- Фрагмент документа:
- - - - -

Все трудней перелистывать страницы мерзлой книги, переплетенные в топоры, при свете газовых фонарей.
Вы, дровяные склады — черные библиотеки города, — мы еще почитаем, поглядим (с. 489).
В непосредственном соседстве с мотивом пожара в сценах детства возникает и родственный смерти маркер травмы]— мотив болезни: «В замочную скважину врывался он — запрещенный холод — чудный гость дифтеритных пространств» (с. 482); «Некоторые страницы сквозили, как луковичная шелуха. В них жила корь, скарлатина и ветряная оспа» (с. 490). Эти мотивы, в свою очередь, отзываются и в тошнотной физиологичности образов, сопровождающих сцены террора, и в мысли Парнока о том, что «Петербург — его детская болезнь» (с. 491), и в авторском рассуждении о том, что «надо лишь снять пленку с петербургского воздуха, и тогда обнажится его подспудный пласт…» (с. 491) — видимо, пласт пустоты, ужаса и смерти.
Но тут же появляется сравнение Петербурга с «торцовой книгой с вырванной серединой», которое переходит в развернутое описание:
Он получил обратно всю улицу и площади Петербурга — в виде сырых корректурных гранок, верстал проспекты, брошюровал сады.
Он подходил к разведенным мостам, напоминающим о том, что все должно оборваться, что пустота и зияние великолепный товар, что будет, будет разлука, что обманные рычаги управляют громадами и годами (с. 491).

- - - - -

Выпишите без изменений часть отрывка о Петербурге, начиная со слов «Он подходил к» и вплоть до слов «годами (с. 491).».

- - - - -

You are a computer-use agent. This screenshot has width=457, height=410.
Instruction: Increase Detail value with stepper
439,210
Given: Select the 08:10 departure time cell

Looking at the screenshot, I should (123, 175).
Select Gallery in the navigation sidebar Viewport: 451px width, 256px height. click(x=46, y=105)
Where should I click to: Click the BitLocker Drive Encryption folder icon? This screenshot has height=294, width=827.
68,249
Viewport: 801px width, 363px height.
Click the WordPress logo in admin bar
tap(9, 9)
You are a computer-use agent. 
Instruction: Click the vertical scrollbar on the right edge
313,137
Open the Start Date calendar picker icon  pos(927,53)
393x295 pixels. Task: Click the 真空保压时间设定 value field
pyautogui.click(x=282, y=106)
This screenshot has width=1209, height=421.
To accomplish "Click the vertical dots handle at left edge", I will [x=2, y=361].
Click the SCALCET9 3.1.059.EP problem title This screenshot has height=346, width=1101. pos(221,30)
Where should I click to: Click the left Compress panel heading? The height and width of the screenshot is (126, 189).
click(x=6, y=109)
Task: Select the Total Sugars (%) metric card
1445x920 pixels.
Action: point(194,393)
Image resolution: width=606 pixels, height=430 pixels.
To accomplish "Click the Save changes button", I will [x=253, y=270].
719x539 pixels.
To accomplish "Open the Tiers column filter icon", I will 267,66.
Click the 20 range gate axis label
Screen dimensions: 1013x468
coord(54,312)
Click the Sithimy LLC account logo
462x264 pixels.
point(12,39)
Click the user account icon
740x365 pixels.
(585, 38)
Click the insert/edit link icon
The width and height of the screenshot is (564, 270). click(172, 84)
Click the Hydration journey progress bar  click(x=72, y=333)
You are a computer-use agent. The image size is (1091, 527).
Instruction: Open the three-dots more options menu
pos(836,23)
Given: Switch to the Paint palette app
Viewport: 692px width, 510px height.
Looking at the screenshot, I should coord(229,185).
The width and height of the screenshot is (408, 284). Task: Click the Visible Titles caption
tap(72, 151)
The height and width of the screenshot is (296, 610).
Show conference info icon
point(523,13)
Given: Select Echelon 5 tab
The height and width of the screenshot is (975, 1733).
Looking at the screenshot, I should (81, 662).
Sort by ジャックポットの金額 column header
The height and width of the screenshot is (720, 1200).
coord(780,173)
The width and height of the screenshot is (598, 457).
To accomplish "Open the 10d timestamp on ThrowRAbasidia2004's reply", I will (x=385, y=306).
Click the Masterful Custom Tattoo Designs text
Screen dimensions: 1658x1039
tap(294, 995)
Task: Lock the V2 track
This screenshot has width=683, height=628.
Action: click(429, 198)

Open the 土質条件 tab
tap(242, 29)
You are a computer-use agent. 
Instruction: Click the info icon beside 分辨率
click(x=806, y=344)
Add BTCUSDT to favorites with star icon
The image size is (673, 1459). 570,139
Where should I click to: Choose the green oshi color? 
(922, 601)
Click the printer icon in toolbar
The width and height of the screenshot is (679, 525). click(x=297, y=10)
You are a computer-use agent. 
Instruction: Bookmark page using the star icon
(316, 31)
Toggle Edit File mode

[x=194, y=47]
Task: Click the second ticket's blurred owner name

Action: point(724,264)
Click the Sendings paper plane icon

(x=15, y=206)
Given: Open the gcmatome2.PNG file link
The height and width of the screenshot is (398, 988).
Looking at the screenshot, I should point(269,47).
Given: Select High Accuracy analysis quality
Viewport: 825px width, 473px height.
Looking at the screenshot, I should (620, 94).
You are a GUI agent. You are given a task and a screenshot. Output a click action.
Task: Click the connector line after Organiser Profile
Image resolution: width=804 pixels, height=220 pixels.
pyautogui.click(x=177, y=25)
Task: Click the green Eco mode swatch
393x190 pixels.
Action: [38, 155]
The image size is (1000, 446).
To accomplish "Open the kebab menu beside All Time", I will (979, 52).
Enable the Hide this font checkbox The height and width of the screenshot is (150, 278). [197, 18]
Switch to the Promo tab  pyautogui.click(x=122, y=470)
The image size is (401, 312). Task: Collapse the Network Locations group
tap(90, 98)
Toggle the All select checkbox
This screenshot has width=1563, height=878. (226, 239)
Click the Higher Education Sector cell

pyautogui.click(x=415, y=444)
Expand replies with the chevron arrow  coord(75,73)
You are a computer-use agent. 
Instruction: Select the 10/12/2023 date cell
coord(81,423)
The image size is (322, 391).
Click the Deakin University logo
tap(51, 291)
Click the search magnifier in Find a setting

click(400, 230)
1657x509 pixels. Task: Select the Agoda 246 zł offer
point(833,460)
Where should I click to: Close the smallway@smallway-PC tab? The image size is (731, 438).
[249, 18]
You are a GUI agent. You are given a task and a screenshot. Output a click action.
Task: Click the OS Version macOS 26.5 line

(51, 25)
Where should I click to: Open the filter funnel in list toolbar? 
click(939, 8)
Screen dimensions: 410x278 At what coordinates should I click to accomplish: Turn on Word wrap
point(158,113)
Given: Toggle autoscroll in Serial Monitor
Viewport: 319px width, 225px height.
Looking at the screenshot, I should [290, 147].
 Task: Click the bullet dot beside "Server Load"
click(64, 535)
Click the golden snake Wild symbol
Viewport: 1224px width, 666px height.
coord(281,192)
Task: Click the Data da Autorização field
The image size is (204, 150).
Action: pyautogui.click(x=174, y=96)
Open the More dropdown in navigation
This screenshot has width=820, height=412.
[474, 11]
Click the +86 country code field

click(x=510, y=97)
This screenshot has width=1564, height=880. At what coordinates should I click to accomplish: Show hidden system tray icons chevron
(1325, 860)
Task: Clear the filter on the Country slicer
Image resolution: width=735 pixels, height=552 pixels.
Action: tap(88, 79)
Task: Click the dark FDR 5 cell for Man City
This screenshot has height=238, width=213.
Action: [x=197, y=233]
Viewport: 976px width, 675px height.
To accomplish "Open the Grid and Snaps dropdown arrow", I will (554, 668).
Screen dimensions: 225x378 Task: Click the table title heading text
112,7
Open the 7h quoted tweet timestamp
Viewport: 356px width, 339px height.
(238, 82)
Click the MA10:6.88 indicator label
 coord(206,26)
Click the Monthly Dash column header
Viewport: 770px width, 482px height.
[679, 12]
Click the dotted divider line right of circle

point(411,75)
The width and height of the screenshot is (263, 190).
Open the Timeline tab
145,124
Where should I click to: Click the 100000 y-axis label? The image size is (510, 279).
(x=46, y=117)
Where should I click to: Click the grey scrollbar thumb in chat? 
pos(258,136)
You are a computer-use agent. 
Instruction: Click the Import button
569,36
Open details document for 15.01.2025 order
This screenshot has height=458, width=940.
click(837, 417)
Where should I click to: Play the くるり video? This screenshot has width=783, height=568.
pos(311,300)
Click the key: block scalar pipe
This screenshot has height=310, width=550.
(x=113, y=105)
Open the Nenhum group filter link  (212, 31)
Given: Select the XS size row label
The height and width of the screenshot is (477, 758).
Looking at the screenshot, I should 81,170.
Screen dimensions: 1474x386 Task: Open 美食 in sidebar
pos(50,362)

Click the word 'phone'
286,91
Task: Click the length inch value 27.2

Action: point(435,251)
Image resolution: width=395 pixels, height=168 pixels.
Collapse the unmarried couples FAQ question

- - - - -

- Результат выполнения:
Он подходил к разведенным мостам, напоминающим о том, что все должно оборваться, что пустота и зияние великолепный товар, что будет, будет разлука, что обманные рычаги управляют громадами и годами (с. 491).